For language models, similar hierarchical structure is observed: early layers handle syntax (word categories, sentence structure), middle layers semantics (meaning, references), later layers high-level reasoning patterns.

This interpretability is partial and often only suggestive. A modern large language model has so many parameters that no full understanding is possible — but the pattern is real, and gives some insight.

Why they're so big now

Performance scales with size — bigger networks, more data, more compute generally produce better models. The scaling laws (Kaplan et al. 2020 and follow-ups) quantify this.

Concretely:

  • AlexNet (2012, image classification): ~60 million parameters.
  • BERT (2018, language): 340 million parameters.
  • GPT-3 (2020): 175 billion parameters.
  • Modern frontier models (2025): hundreds of billions to a few trillion parameters.

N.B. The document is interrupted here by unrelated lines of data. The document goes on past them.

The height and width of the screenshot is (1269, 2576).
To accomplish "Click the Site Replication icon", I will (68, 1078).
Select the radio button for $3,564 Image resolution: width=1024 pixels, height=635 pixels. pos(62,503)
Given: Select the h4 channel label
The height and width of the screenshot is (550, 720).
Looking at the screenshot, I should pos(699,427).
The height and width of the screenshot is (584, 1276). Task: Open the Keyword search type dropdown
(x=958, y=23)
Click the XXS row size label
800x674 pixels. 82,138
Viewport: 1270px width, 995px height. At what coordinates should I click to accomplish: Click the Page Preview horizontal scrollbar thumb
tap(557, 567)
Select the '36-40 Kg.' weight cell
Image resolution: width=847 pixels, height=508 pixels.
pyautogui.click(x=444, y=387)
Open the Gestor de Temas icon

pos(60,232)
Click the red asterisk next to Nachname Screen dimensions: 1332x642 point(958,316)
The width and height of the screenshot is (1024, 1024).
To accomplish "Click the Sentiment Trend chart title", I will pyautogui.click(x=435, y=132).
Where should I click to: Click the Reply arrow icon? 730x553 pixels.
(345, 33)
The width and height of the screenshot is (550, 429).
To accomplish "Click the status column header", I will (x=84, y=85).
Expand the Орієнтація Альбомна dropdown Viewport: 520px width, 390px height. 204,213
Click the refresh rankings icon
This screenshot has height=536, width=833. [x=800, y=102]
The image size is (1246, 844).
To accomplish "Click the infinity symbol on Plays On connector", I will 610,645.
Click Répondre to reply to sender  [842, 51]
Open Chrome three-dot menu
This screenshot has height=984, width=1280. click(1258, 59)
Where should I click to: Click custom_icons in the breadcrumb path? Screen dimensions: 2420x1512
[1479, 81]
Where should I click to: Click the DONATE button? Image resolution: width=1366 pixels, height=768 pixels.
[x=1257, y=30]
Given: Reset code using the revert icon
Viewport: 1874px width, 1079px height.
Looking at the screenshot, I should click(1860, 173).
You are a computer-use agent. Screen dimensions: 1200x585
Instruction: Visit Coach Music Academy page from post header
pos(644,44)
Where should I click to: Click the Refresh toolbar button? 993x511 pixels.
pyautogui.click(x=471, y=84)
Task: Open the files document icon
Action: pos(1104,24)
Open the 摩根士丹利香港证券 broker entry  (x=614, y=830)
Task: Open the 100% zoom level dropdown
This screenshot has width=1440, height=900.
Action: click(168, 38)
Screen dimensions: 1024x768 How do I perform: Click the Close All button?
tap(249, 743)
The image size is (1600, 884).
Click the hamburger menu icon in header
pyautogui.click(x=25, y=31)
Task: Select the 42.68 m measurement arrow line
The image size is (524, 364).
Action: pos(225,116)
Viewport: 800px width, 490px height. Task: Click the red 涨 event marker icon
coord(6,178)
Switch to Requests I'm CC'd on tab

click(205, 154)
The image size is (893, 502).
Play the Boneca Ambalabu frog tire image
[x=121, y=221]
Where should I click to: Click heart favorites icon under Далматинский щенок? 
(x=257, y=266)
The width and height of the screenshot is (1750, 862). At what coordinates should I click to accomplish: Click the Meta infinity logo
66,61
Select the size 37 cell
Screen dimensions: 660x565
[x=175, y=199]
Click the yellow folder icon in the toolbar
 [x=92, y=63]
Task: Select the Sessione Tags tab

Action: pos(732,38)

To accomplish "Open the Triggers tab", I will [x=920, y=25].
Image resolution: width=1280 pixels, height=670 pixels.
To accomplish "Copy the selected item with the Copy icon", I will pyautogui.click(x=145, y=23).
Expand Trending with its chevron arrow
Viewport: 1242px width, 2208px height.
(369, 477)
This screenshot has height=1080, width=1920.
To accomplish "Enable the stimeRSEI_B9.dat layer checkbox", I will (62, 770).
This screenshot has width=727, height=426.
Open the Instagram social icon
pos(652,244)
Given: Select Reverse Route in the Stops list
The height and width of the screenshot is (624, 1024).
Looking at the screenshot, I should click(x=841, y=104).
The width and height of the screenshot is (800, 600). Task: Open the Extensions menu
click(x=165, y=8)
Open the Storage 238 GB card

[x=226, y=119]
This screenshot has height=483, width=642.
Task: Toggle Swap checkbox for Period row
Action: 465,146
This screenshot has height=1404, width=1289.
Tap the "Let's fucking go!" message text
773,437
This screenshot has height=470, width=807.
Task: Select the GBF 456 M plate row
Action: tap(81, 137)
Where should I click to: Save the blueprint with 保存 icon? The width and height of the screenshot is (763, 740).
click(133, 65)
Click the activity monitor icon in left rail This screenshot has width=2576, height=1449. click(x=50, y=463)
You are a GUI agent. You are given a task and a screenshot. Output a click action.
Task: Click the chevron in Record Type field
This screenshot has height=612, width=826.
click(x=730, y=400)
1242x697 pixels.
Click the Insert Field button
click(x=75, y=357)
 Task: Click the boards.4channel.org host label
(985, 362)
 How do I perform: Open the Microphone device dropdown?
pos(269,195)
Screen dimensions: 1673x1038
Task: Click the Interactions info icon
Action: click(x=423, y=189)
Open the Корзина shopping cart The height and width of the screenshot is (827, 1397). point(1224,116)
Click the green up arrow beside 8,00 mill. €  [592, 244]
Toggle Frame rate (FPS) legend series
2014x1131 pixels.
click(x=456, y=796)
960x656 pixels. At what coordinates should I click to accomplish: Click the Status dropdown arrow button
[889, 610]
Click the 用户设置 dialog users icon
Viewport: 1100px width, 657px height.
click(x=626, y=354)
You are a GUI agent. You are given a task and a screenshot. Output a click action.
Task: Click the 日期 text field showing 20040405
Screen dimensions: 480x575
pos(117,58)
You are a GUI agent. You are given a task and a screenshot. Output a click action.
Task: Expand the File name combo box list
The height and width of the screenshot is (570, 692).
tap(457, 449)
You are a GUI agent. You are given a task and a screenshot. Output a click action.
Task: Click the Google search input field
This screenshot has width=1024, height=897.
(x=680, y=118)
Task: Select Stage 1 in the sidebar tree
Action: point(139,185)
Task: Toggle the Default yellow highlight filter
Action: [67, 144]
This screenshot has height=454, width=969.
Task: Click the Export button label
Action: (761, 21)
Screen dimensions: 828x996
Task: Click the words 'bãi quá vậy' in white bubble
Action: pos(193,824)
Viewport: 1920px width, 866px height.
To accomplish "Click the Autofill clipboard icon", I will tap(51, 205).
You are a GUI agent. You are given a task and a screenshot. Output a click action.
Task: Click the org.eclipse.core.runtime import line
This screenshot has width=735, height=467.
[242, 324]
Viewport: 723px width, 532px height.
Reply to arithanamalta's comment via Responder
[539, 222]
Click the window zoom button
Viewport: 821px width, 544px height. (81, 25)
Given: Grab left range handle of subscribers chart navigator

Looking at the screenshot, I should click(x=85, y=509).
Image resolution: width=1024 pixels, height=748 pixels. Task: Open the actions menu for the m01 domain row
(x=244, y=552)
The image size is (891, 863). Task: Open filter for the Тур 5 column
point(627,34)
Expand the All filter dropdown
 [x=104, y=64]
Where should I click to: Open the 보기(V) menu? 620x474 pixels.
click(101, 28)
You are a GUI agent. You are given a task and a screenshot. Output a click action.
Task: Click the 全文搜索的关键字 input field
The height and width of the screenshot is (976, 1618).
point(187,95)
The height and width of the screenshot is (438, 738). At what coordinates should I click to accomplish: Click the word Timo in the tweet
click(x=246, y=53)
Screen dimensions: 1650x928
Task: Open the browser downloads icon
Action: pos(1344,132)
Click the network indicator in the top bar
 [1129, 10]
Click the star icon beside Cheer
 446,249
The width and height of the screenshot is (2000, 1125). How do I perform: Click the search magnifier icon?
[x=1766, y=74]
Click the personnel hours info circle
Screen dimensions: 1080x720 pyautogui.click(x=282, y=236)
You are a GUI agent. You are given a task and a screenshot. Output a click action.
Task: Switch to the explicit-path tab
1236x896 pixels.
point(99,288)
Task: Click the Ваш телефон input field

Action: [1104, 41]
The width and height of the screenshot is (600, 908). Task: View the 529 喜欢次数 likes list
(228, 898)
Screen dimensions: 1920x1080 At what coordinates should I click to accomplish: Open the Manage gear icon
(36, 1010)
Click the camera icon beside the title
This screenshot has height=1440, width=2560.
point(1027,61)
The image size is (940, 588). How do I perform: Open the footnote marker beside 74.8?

Each new generation pushes scale further. Training costs scale roughly cubically — bigger models, more data, longer training. The biggest models today cost over $100 million to train. Inference (running the model) is also expensive but much cheaper per request than training.

Whether and when scaling will plateau is one of the field's hardest open questions.

Where neural networks fall short

Despite the success, they have specific weaknesses:

  • Sample inefficiency. They need vast amounts of training data, often more than humans need to learn similar tasks.
  • Brittleness. Adversarial inputs (carefully-crafted, often imperceptible to humans) can flip their outputs.
  • Distribution shift. Performance degrades when test data differs from training data.
  • No explicit reasoning. They pattern-match; they don't reason from first principles.
  • Compositional generalization. They sometimes fail to combine concepts in new ways that humans find natural.
  • Energy use. Training huge models costs millions of dollars in electricity.

Many of these are being worked on; some are fundamental to the approach. The field is gradually mixing in other techniques (retrieval-augmented generation, tool use, hybrid symbolic/neural systems) to compensate.

Want a guided 5-minute course on neural networks, with quizzes? NerdSip can generate one tuned to your current level.

The takeaway

A neural network is a stack of mathematical layers, each doing a matrix multiplication followed by a simple nonlinearity, with millions to trillions of adjustable parameters. Train it on enough data with gradient descent, and it can approximate complex input-output mappings — recognizing images, translating language, generating text, predicting outcomes. The name is misleading (it's not really biology-inspired in any deep way), but the math has turned out to be one of the most successful ideas in computing history. Modern AI is mostly neural networks plus specific architectural tricks for specific tasks.